» Supplied material
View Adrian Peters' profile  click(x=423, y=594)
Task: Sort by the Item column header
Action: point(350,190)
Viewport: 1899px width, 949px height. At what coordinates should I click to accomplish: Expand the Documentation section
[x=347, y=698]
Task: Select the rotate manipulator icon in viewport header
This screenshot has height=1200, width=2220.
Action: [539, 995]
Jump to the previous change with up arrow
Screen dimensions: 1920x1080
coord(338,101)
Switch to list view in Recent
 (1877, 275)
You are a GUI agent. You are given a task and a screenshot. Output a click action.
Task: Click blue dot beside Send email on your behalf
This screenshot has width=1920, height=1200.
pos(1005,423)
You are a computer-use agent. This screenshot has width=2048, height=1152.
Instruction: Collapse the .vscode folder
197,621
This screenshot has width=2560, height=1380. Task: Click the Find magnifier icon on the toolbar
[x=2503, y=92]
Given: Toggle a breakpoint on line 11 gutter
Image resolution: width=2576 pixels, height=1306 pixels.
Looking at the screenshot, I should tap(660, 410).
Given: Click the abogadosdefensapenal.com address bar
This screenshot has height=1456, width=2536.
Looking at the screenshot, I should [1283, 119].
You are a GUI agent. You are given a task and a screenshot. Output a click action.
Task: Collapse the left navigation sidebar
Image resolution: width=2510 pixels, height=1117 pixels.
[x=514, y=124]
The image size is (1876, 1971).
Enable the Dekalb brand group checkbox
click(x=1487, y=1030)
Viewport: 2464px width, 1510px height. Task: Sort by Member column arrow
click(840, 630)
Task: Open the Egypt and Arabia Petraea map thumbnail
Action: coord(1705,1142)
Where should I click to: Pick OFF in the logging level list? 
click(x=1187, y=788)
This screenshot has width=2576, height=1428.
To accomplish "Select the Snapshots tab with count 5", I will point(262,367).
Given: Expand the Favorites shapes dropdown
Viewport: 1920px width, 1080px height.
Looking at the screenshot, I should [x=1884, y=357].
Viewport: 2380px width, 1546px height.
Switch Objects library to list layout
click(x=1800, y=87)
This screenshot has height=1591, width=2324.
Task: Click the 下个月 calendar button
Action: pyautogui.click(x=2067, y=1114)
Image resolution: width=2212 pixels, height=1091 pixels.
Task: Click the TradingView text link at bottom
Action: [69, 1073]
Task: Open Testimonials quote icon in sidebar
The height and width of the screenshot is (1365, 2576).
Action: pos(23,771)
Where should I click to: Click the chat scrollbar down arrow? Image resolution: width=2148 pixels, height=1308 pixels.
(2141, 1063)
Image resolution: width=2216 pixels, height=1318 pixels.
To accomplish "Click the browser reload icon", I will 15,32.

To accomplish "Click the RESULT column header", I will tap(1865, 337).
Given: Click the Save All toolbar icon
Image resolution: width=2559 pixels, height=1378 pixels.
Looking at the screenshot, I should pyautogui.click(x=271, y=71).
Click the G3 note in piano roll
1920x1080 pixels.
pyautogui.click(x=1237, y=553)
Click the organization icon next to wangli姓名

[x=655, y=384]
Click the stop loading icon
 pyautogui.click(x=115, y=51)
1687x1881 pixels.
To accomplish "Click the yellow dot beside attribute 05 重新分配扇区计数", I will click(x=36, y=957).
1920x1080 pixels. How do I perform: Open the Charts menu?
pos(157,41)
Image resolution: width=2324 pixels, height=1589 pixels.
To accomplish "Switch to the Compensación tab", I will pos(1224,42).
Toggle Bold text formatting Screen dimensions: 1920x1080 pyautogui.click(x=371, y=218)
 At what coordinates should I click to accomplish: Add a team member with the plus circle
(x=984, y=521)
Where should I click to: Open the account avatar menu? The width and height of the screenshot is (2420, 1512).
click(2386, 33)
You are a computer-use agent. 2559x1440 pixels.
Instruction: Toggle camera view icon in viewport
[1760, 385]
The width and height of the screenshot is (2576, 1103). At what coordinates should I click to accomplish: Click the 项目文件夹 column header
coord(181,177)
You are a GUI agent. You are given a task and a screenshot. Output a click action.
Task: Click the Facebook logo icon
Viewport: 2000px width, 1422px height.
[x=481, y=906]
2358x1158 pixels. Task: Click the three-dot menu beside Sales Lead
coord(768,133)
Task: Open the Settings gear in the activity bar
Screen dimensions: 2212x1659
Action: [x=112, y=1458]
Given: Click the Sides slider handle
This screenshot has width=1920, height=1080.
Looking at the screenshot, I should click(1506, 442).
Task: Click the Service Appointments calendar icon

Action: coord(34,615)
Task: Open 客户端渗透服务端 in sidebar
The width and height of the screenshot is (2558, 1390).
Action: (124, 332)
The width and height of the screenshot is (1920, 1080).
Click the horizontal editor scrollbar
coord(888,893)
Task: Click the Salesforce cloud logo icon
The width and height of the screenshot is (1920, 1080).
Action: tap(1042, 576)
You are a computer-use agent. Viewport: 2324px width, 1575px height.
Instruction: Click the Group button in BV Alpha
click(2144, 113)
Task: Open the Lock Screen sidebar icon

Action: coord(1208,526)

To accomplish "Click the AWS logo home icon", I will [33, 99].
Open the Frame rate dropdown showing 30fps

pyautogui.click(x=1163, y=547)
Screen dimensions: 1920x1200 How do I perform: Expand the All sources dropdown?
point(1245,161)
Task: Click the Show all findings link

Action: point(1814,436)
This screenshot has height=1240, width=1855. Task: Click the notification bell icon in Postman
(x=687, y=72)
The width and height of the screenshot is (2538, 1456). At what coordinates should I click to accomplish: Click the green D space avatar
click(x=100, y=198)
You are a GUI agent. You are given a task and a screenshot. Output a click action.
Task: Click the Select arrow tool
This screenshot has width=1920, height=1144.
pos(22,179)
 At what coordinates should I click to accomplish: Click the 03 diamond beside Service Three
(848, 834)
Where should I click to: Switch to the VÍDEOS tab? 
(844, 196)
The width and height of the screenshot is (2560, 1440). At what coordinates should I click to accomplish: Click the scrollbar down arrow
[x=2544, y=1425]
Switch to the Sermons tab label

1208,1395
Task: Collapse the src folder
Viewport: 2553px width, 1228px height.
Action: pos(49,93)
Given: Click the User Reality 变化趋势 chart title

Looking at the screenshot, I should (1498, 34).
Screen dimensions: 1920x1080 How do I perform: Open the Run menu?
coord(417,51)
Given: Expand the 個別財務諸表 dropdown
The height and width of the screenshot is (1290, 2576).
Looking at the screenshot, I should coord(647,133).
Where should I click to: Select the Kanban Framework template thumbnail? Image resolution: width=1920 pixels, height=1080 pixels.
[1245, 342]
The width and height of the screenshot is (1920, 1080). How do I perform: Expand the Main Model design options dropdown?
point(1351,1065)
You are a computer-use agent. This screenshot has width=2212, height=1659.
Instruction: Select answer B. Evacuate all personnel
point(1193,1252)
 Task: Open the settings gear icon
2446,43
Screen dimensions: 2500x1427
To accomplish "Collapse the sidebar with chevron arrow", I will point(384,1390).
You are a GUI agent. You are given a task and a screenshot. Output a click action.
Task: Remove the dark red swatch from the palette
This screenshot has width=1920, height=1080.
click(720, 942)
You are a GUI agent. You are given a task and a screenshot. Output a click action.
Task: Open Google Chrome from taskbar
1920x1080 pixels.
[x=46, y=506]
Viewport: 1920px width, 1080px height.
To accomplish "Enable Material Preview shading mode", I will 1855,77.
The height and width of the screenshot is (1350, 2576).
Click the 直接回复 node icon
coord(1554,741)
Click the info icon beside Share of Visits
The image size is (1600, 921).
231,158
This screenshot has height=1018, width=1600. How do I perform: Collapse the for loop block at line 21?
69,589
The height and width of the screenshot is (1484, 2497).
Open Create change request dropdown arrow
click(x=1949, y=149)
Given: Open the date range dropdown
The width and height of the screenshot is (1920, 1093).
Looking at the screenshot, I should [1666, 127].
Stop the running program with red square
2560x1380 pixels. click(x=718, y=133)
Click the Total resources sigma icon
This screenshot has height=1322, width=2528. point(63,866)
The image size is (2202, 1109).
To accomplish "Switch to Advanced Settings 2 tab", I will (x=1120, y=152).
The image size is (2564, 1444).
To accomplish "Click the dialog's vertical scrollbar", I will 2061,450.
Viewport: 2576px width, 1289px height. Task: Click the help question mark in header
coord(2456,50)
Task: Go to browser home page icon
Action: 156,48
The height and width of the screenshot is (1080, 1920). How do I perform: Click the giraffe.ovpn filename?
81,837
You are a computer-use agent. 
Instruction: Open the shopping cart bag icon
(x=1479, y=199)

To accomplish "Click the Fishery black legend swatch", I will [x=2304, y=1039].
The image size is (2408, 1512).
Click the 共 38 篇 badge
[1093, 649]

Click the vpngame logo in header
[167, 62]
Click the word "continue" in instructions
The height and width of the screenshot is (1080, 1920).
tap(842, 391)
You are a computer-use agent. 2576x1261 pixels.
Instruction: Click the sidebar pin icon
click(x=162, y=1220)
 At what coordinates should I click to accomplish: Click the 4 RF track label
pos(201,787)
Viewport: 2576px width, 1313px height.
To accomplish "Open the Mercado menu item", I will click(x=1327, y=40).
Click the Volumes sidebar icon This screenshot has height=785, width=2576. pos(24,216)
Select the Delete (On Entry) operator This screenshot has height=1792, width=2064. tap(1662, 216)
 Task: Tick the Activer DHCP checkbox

» Problem to work on
Count each line of the listing above in which "from" appears, and give that count with nothing added.

» Your response
2